***** Data supplied

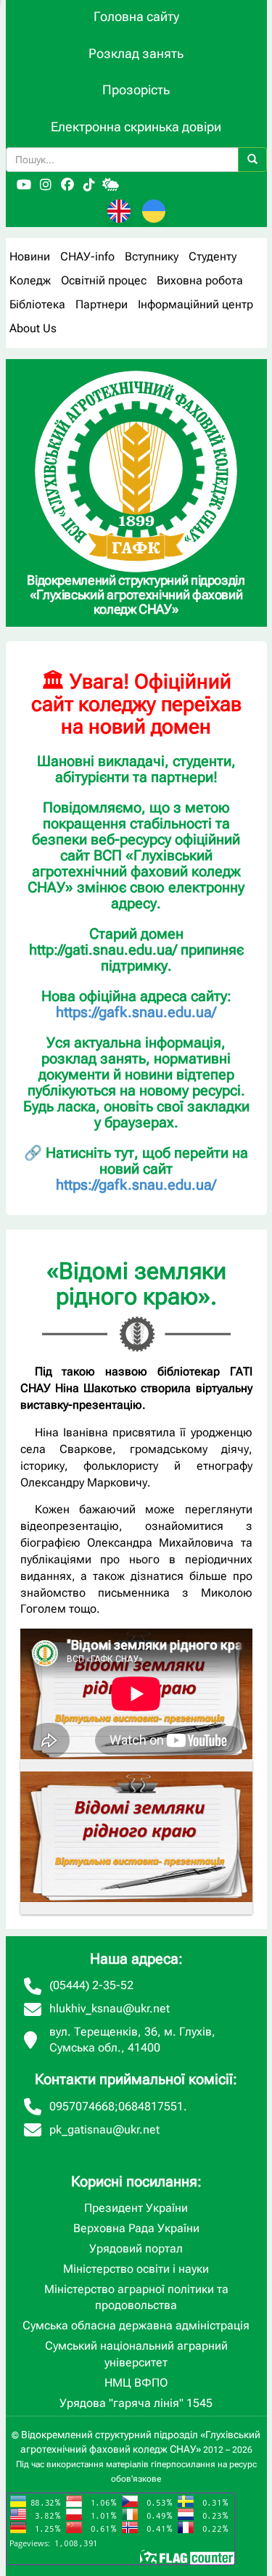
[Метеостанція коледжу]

**********
***** Data supplied

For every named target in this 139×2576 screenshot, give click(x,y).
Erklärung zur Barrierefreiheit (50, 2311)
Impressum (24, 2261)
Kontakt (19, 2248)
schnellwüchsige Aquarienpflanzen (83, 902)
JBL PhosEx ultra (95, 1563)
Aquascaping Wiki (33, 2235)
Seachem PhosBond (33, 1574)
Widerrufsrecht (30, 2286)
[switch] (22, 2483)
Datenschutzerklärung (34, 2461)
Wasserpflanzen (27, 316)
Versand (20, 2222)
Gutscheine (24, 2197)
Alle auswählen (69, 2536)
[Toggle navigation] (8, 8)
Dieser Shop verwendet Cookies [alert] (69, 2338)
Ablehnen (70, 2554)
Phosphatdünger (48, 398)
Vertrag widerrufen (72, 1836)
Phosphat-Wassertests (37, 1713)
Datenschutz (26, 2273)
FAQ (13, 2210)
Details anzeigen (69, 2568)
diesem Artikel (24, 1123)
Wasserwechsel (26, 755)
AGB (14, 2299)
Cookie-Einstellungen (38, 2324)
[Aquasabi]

**********

#### [Description of the task]
From the entries above, extract only the lines running from the one containing "Impressum (24, 2261)" through the one containing "Dieser Shop verwendet", inclusive.

#### [Final answer]
Impressum (24, 2261)
Kontakt (19, 2248)
schnellwüchsige Aquarienpflanzen (83, 902)
JBL PhosEx ultra (95, 1563)
Aquascaping Wiki (33, 2235)
Seachem PhosBond (33, 1574)
Widerrufsrecht (30, 2286)
[switch] (22, 2483)
Datenschutzerklärung (34, 2461)
Wasserpflanzen (27, 316)
Versand (20, 2222)
Gutscheine (24, 2197)
Alle auswählen (69, 2536)
[Toggle navigation] (8, 8)
Dieser Shop verwendet Cookies [alert] (69, 2338)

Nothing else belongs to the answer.